We predict on the held‑out test set and compute R² (variance explained) and RMSE (root‑mean‑square error) to quantify predictive accuracy on unseen plants.
# Block 4: Select features
selected = stepwise_selection(X_train, y_train)
# Fit final OLS model
X_train_sel = sm.add_constant(X_train[selected])
model = sm.OLS(y_train, X_train_sel).fit()
print(model.summary())
# Predict on test set
X_test_sel = sm.add_constant(X_test[selected])
y_pred = model.predict(X_test_sel)
# Compute performance metrics
print("Test R²:", r2_score(y_test, y_pred))
print("Test RMSE:", np.sqrt(mean_squared_error(y_test, y_pred)))
Residual Diagnostics
A residual vs. predicted plot checks for heteroscedasticity or patterns, validating linear model assumptions and identifying potential outliers.
# Block 5: Residual plot
residuals = y_test - y_pred
plt.scatter(y_pred, residuals)
plt.axhline(0, linestyle="--")
plt.xlabel("Predicted Cost per MW")
plt.ylabel("Residuals")
plt.title("Residuals vs.
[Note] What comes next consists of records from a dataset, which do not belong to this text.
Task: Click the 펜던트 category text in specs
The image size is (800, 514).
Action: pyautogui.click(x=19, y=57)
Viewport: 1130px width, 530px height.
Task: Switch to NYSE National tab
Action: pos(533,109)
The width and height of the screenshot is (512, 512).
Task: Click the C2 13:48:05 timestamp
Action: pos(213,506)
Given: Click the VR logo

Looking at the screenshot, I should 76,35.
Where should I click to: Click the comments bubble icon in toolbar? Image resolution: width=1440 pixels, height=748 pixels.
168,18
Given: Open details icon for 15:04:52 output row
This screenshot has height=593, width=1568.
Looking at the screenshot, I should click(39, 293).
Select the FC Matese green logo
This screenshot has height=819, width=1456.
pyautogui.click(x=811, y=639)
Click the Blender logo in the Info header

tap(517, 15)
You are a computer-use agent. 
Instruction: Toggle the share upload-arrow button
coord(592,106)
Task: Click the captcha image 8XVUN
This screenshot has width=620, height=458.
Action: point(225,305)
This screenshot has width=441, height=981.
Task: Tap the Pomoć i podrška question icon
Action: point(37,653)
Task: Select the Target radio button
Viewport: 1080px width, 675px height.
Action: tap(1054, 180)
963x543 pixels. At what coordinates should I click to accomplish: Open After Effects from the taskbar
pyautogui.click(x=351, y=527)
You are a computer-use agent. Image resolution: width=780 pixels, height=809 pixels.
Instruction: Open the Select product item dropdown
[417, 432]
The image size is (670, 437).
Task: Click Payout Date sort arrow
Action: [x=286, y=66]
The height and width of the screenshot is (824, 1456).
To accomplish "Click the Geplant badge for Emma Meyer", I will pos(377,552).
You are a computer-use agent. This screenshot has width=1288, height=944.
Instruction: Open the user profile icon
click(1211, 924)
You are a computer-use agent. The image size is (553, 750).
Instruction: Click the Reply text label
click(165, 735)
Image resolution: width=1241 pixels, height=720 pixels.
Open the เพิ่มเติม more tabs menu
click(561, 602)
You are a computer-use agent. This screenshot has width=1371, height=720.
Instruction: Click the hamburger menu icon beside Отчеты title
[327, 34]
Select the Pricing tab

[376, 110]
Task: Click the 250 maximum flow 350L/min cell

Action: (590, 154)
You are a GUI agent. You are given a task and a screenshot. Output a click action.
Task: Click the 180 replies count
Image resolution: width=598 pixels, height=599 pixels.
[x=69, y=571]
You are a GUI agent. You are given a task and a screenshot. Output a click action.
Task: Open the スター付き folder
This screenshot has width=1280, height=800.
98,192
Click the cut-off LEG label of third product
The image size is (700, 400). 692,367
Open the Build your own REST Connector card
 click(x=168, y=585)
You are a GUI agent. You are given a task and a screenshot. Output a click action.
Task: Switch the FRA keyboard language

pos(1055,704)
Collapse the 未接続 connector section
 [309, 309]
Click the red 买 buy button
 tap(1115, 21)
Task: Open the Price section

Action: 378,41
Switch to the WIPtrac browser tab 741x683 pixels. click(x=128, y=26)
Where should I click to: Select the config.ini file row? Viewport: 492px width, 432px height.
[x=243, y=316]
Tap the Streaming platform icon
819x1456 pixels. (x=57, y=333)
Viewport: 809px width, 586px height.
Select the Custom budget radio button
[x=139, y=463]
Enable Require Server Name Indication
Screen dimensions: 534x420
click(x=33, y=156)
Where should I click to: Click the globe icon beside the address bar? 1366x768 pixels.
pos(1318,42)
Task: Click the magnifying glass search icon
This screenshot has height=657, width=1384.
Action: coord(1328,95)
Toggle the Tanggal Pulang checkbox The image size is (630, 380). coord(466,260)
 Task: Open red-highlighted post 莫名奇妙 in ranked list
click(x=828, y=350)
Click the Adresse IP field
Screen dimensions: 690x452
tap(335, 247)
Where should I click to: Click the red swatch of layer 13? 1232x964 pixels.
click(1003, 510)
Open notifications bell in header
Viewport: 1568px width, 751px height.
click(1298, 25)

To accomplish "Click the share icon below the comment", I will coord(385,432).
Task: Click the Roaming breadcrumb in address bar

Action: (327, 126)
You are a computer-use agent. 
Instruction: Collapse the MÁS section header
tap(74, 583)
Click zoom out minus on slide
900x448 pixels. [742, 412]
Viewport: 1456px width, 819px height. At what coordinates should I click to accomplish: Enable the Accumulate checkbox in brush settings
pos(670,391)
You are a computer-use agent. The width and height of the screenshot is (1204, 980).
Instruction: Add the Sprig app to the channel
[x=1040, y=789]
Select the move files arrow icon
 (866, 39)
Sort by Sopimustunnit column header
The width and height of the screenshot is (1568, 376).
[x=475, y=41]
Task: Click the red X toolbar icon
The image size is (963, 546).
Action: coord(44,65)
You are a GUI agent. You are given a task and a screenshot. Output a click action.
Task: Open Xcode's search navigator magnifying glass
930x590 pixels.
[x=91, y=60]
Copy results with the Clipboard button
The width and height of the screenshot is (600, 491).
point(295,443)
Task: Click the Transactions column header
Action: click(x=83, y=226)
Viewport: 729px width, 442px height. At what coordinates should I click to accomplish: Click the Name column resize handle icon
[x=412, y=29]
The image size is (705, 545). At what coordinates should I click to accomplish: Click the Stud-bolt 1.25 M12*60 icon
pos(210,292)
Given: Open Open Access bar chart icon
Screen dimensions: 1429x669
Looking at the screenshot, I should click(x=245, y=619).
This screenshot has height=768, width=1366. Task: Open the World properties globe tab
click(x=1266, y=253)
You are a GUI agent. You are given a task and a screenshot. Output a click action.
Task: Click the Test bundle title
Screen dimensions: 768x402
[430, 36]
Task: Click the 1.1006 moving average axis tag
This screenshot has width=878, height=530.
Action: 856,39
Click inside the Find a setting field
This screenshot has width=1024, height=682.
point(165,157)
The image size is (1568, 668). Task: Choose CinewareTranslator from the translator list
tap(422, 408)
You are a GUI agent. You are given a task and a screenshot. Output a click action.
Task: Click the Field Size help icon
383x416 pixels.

Predicted Cost per MW")
plt.show()
Summary
By applying stepwise regression to a combined hydropower dataset, we isolate the key drivers of annual O&M cost per MW—such as capacity factor, head, unit age, and turbine type—while pruning less informative features. The resulting linear model balances interpretability with performance (strong test‑set R² and low RMSE), offering asset managers a transparent tool to benchmark costs and plan maintenance budgets more effectively.